He was one of us. Or at least he made us feel that way. That was his gift, and he knew it and he honored it.
And so, sweating and panting, fiercely loyal and proud of it, we trooped and whooped after him by the thousands, over hill and over dale, honorary members of Arnie's Army.
Has there ever been any athlete with the following approaching anywhere near the magnitude of those faithful legions that adopted Arnold Daniel Palmer, who died Sunday at 87?
And it wasn't a series of one-night stands, either. No, when you enlisted it was for life, for keeps, for generations, for birdie or for bogey.
He'd walk 18 holes and be swept along by waterfalls of applause, and in turn he would reach into that forest of eager outstretched hands, shaking them, grinning that engaging crinkle faced grin, calling out their names.
"I probably know half of them," he used to say, fondly.
And he probably did.
He was a man of the people, and nowhere was that more evident than each spring in a Georgia village on a golf course that must have been carved out of Eden.
"Whoooo, ha, Arnie. Go get 'em!"
And he did. Fifty Masters in a row. Fifty. It was there where the Army was first mustered. He showed up on your TV screen in the 1950s, there in the cherry pink and apple blossom white, down among the azaleas and the dogwood was this bull-strong swashbuckler with a swing that looked like a blacksmith forging horseshoes, and a follow through that jerked to a halt halfway through it, and he would contort his torso in a violent, wrenching slash, and it all went against every instructional guide any of us had ever read.
Somehow, though, he willed the ball into the hole. And here was the best part: He went for it. No matter where he was, he went for it. Lay up? Ha! Not in his vocabulary. Trapped in the middle of a pine grove . . . 230 yards of carry over water . . . hopelessly embedded in a bunker. It didn't matter. He would go for it. It was against all odds, which of course was how we played, imprudent and without caution.
He would squint at the horizon, studying and calibrating, now flicking aside a smoke, now that familiar hitch of the trousers, and now the best part: Hit it hard.
And sometimes the result would be a glorious, kissed-by-an-angel escape that had the Army spilling beer all over themselves, and sometimes it would be a flaming, inglorious disaster, sending the gallery into paroxysms of despair and lamentation.
Either way, he was ours.
And the camera loved him. Arnold Palmer and televised golf were made for each other; they met at a most fortuitous intersection in history, and the real winners were members of the PGA Tour, which found its prize money increasing handsomely.

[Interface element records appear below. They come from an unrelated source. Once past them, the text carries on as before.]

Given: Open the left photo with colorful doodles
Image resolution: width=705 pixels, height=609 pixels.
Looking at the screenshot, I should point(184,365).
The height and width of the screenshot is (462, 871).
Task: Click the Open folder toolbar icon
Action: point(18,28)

Or, as Lee Trevino once observed: "The trough just got a lot bigger."
He said, only half-jokingly, that they all ought to kick in a percentage of their heightened winnings to good ol' Arnie, bless his money-making heart.
When the Army first began assembling in the 1950s, the commander was spry of step, almost double-timing after his shots, a man who was locked in a groove and couldn't wait to get to his ball, his swings like impatient whip lashes.
On the greens he would hunch over his putts, pigeon-toed, all wrist, and he was bold, riverboat gambler bold, with the touch of a safe cracker. Or a concert pianist. But as it has a way of doing, time shriveled his nerves, and he was left with the old man's malady, the dreaded yips. The Army, loyal to the end, suffered along with him, without complaint, and he would try mightily to repay them, by making birdie.
And when it came time to go, with the troops assembled one last time, on April 9, 2004, the Friday of the second round of the Masters, the commander played one last round. He shot 84. At the age of 74.
He never lost his zest for the game, nor the passion of the pursuit of that elusive repeating swing. "I'm a dreamer," he said. "I get up in the morning enthusiastically and pick up a golf club with the thought that I can somewhere find that secret to making another cut. That's just an example, but it applies to other things in life, too."
When he was done, when the last putt fell, he succumbed to the emotion of the moment.
"I'm just a sentimental slob," he said.
A lot of us sentimental slobs who had grown old along with him made that last march. He didn't bother to wipe away his tears. As for the rest of us, we just blamed ours on the pollen.
Bill Lyon is a retired Inquirer columnist.